Looking out my window, other thoughts breeze in as well, having to do with the sheer expanse of a national research university. Our universities are a sight to behold, spanning vast realms of human knowledge and intellectual discovery, including the laboratory science that may help assuage the current plague or ward off a recurrence in the future.
And what about the business schools?
Even though we’re all in a state of emergency, I believe we also need to keep our eyes on the big picture—the questions and challenges that won’t fundamentally change. And so, I wonder: How do our particular institutions—schools of management—figure into the grand scheme of contemporary higher learning? I suspect: Not quite as grandly as we might want to think.
Hear me out.
I believe that in the wondrous landscape of academia, most of us (in business schools) are here to augment the arts and sciences. That’s surely the case at a business school like ours, situated within a Jesuit university that prizes the humanities as well as the natural (and social) sciences, but I think it’s also true for any liberal arts university.
I’ve had this feeling for some time now, so I was—almost—ready when someone from the press asked me a startling question last fall: “What is a lie that too many business students believe in?” This reporter apparently has put the same question to other business school deans. I don’t know how my colleagues at other schools have responded, but once I got over the surprise of being asked, I went with the flow. I said, “I think the lie is that business education is more important than the liberal arts. I don’t think that’s the case.”

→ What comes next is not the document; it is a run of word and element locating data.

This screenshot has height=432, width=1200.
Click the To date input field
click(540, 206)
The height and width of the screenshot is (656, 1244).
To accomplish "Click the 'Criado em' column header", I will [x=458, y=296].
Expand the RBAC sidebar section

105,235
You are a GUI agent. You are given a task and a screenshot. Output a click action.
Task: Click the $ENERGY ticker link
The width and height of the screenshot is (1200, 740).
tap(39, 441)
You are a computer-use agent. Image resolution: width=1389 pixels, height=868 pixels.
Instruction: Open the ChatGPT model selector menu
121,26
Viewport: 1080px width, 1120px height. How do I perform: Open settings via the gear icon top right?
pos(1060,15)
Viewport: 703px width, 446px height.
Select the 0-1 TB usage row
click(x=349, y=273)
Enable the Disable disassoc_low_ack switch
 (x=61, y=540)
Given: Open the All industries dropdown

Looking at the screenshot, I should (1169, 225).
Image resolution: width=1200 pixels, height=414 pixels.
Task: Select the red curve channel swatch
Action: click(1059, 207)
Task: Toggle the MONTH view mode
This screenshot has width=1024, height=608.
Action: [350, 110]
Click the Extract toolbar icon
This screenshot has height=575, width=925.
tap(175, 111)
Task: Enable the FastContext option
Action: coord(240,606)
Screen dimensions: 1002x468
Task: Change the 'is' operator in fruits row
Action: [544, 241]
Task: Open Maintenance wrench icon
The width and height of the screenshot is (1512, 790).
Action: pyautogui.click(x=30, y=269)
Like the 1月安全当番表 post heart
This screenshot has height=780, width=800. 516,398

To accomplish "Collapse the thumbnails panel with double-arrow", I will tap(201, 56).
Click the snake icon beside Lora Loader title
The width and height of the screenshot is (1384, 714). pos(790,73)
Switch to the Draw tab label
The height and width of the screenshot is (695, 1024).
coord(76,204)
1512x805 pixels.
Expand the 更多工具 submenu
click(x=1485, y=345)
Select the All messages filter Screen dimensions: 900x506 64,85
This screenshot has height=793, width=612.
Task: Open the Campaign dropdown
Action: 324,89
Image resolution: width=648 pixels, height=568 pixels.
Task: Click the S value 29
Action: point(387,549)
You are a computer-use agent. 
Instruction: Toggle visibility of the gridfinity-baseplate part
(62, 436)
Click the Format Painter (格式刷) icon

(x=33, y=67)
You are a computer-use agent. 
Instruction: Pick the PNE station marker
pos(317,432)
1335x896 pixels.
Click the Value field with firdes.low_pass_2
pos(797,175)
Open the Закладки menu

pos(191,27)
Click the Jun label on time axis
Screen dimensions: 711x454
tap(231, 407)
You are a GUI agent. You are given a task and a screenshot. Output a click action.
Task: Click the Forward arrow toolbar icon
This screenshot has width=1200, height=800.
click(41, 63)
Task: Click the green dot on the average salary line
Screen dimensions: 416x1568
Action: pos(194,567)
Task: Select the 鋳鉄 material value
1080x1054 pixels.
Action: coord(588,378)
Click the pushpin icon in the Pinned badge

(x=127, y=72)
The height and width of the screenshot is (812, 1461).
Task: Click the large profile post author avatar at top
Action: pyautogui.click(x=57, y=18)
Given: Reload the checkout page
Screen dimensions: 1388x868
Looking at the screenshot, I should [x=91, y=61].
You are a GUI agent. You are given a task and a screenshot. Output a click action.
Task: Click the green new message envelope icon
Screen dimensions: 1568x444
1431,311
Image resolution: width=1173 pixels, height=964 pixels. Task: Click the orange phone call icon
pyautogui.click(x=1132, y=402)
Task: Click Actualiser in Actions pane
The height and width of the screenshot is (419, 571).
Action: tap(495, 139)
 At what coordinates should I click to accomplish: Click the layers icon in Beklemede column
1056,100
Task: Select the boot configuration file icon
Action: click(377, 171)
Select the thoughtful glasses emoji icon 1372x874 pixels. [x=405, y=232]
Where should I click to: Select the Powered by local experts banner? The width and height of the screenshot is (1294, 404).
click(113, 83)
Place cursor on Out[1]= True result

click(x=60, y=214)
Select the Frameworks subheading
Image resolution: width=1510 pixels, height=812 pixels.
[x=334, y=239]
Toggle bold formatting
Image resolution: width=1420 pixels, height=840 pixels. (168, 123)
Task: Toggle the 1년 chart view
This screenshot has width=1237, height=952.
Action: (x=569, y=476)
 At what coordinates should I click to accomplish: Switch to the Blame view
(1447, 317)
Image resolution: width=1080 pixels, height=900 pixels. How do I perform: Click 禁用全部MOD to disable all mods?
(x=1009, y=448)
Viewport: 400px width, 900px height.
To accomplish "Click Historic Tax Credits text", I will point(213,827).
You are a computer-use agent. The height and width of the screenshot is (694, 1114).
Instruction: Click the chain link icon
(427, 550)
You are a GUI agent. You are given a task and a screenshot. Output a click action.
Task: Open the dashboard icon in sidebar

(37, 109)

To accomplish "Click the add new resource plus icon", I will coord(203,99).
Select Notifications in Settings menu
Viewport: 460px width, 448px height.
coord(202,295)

Don’t get me wrong. We have a great deal to offer students, in all professional schools, including management. We can teach them to think critically, ethically, and analytically, to become experts in their chosen fields, to leverage their skills for different applications, and to help lead organizations through normal as well as through extraordinary times like these. As deans and professors, we can also model the kind of cross-disciplinary curiosity that the liberal arts promote. We’re teaching students to do all of that, even now, every day, in the most difficult circumstances. Still, in my mind, the broader learning they do at a university like Boston College is more important in the long run, for them as individuals and for the larger society.
I can hardly fault all those students who have chosen business as their academic focus, the ones who have, once again, made management the top major for undergraduates in the United States, according to the latest Poets & Quants survey, reported in this edition of Carroll Capital. How could I, as a business school dean, argue with that?
All the same, I feel strongly that undergraduate students need to grapple with the larger picture of human learning, and that our schools should help them see it. The arts and sciences are where students discover the big ideas, the history of thought, what humanity down through the ages has learned from the sciences (and continues to learn, despite frequent attacks on the methods and conclusions of scientists).
In their literature, philosophy, physics, and other courses, college students encounter profound insights, learn to reflect on them, and cultivate essential habits of mind, which include integrating various streams of knowledge. That’s exceedingly important for a human being, but also for business. Leaders in the 21st century need to think broadly, creatively, diversely. Tunnel vision is not going to help them take on complex, multilayered challenges (not to mention an unprecedented pandemic). And it’s not going to help them find new and unexpected opportunities.
Some students may show up at college with a truncated vision of higher education. Others don’t, but may not see a clear pathway toward gaining and integrating the broader learning. At a business school, it shouldn’t just be possible for students to undertake such an intellectual journey (assuming they’re at a liberal arts university). It’s also necessary for schools to build and refine the pathways that facilitate this learning—mechanisms that include careful advising, curriculum changes (for instance, at the Carroll School we let students opt out of some management requirements if they major or minor in the arts and sciences), close and sustained collaboration with partners elsewhere in our university, and other innovations. Business students shouldn’t have to swim against the tide to get a well-rounded higher education.
All that is something I should know, just being at an institution grounded in the Jesuit liberal arts tradition. But it’s also something I can feel at this moment—just looking out my window, at Boston College.
Andy Boynton is the John and Linda Powers Family Dean of Boston College's Carroll School of Management.